Я не заметил, что он меня прервал.
— Она никогда не казалась такой красивой, как сейчас, и хотя имя ее нашептывали в городе и репутация у нее была отвратительная, он никогда не видел такой чистоты, запечатленной на ее мраморном лбу, и такой строгости, как в ее неподвижно сомкнутых губах. Простим Конраду его смущение. В такие моменты мужской ум отличается большой логикой. Леди была одета во все белое, начиная с кончиков атласных туфелек и кончая цветами, венчающими ее темноволосую голову. И лиловые тени в саване…
На этом слове Марк отпрянул.
Я простодушно уставился на него:
— Саван. В те времена был такой обычай.
— Она что, была мертва? — спросил он, медленно произнося каждое слово, как будто оно источало яд.
— Я, наверно, забыл сказать, что он пошел в ученье к одному предпринимателю. Врач объявил, что она мертва, до того, как Конрада пустили в помещение, затем он…

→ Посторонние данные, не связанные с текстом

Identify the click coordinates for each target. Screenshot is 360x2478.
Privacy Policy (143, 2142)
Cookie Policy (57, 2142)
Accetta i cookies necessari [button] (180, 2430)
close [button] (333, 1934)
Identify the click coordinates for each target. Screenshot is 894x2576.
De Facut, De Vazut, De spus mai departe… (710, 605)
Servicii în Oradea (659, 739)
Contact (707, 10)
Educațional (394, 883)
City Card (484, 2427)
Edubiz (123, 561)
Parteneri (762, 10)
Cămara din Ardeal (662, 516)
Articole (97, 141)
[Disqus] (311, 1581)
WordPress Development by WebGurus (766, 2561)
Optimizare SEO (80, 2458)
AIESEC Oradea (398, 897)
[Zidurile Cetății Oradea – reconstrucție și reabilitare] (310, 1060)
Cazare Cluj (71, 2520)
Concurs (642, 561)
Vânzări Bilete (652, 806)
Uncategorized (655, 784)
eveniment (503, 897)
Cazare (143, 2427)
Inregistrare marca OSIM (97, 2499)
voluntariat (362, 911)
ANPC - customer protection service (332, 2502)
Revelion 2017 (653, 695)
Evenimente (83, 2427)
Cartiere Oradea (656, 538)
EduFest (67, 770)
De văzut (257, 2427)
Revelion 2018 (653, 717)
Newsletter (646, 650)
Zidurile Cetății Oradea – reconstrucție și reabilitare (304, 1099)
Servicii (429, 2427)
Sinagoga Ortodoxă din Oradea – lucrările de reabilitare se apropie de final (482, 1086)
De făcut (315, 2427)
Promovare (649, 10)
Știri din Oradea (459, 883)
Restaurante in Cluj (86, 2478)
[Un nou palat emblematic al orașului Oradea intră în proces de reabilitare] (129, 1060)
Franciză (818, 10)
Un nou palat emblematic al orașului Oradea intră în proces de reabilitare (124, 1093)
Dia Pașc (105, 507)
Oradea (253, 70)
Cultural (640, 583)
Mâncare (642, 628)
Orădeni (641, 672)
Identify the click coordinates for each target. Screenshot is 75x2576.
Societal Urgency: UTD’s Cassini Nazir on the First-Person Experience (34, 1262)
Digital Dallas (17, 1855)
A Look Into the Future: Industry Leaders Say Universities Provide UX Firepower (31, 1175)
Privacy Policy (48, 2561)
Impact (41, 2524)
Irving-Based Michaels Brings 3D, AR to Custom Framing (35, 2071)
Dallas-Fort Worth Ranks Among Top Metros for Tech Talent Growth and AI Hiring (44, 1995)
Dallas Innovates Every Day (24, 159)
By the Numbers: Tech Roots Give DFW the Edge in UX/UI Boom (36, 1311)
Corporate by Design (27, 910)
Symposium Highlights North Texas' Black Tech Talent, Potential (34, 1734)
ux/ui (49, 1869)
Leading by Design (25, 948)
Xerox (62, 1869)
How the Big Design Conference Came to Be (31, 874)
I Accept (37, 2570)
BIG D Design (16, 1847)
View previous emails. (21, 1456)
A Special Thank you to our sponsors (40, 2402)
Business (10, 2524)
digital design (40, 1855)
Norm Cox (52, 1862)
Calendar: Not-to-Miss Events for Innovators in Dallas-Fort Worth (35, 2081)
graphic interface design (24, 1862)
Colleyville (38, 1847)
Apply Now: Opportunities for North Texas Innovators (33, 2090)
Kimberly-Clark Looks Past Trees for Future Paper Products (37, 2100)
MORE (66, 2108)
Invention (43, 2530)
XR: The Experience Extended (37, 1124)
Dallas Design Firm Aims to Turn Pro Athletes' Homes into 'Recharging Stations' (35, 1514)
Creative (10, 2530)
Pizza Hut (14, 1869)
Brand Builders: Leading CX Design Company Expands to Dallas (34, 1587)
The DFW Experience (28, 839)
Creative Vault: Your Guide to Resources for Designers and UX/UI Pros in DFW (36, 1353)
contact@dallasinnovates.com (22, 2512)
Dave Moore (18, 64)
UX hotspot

Глаза Марка потемнели и, казалось, пылали на белом застывшем лице. Губы кривились, как будто он съел горький отравленный плод.
— Я не знаю, достоверна ли эта история, — сказал я, ощущая его беспокойство и торопясь дойти до морали, — но, раз Конрад был родом из народа, который никогда не поощрял фантазий, ему нельзя было не доверять. Он вернулся в Ливан, и люди говорили, что женщины навсегда перестали для него существовать. Если бы он познал, а затем потерял живую любовь, на него никогда бы не произвел такое впечатление этот краткий экскурс в некрофилию.
Гром загремел ближе. Небо стало желтоватого цвета. Когда мы покидали сад, я осторожно дотронулся до его рукава.